II. THE FEDERAL WAIVERS

The benefits program at issue, AFDC, is a cooperative federalism program created by the Social Security Act of 1935, 42 U.S.C. Secs. 601-687. Participating states and the federal government jointly finance the program and state governments administer it under plans approved by the Secretary of Health and Human Services. Id. While states are not required to participate, participating states must comply with a variety of federal requirements. Alexander v. Choate, 469 U.S. 287, 289 n. 1, 105 S.Ct. 712, 714 n. 1, 83 L.Ed.2d 661 (1985); Rosado v. Wyman, 397 U.S. 397, 417, 90 S.Ct. 1207, 1220, 25 L.Ed.2d 442 (1970).

California concedes that APDP violates several of these requirements, including the "Maintenance of Effort" requirement of 42 U.S.C. Sec. 1396a(c)(1). 4 This section provides that:

the Secretary shall not approve any State plan for medical assistance if--(1) the state has in effect [AFDC] payment levels that are less than the payment levels in effect under such plan on May 1, 1988.

42 U.S.C. Sec. 1396a(c)(1).
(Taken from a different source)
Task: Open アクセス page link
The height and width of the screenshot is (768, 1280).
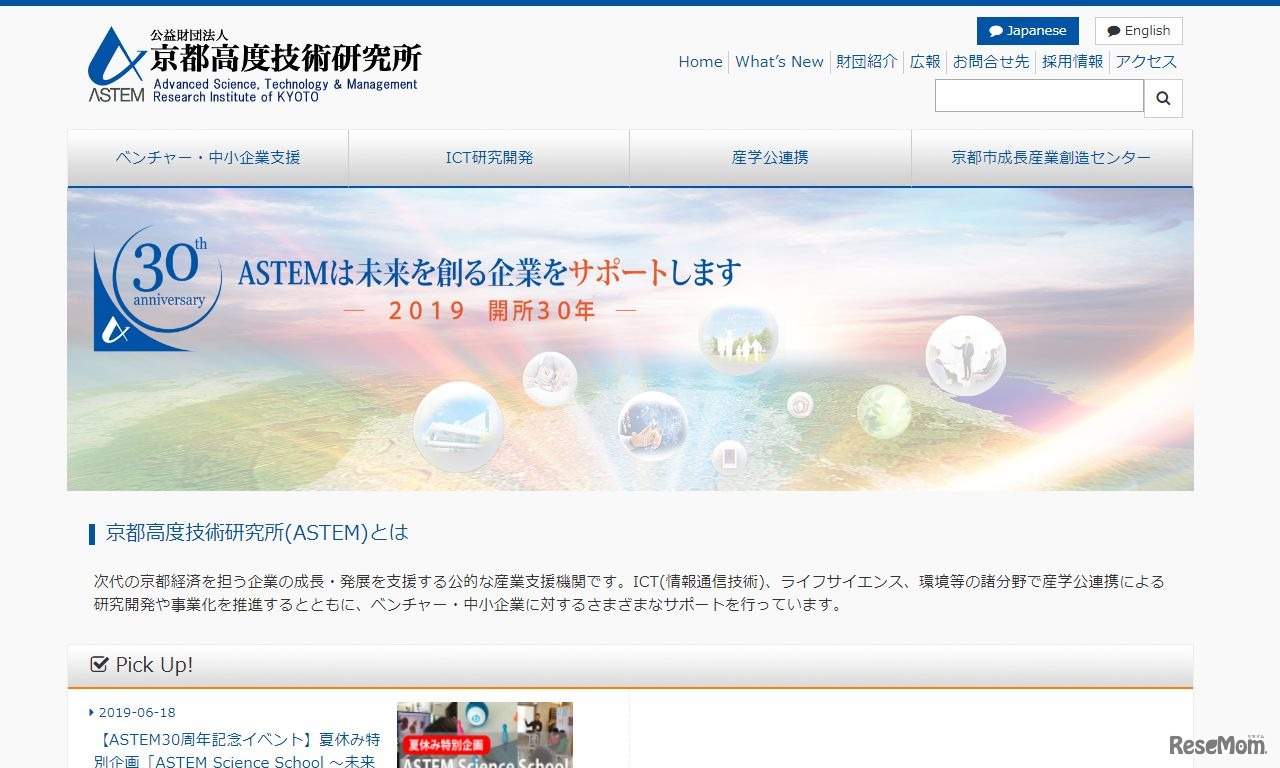Action: click(x=1146, y=62)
California's experiment reduces AFDC benefits to below their May 1988 levels. Thus, absent a waiver, the state could not implement the experiment without jeopardizing federal funding of its $14 billion Medicaid program. The California statutes enacting APDP, therefore, refer explicitly to obtaining HHS approval, and do not become effective until thirty days after state officials receive such approval. 5

On September 9, 1992, California officials applied to HHS for a waiver of these various federal laws, pursuant to the Secretary's authority under 42 U.S.C. Sec. 1315(a), which provides that:

In the case of any experimental, pilot, or demonstration project which, in the judgment of the Secretary, is likely to assist in promoting the objectives of subchapter I, X, XIV, XVI or XIX or this chapter, or Part A or D of subchapter IV of this chapter [the AFDC program], in a State or States--

(1) the Secretary may waive compliance with any of the requirements of section 302, 602, 654, 1202, 1352, 1382 or 1396a of this title, as the case may be, to the extent and for the period he finds necessary to enable such State or States to carry out such project.
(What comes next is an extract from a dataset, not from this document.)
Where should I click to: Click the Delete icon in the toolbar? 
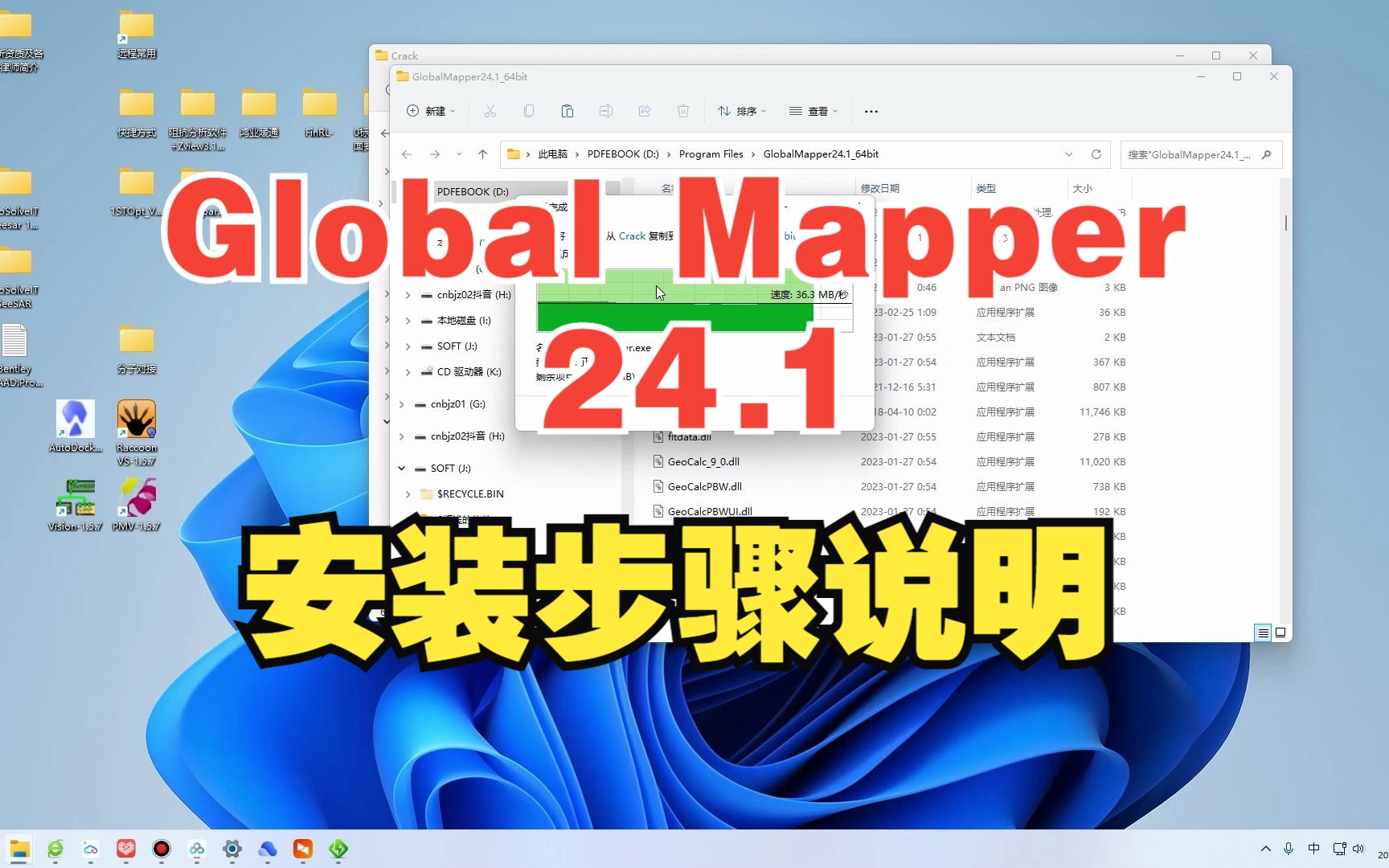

California's waiver application alleged that the instant benefits cut would promote the objectives of the Act by creating a "work-incentive" experiment, which would "encourage able-bodied adults" to find work. ER 1167. The state requested authority to make unlimited benefits cuts, and contended that the experiment would help determine whether such work-incentives could be effective in other states. Id.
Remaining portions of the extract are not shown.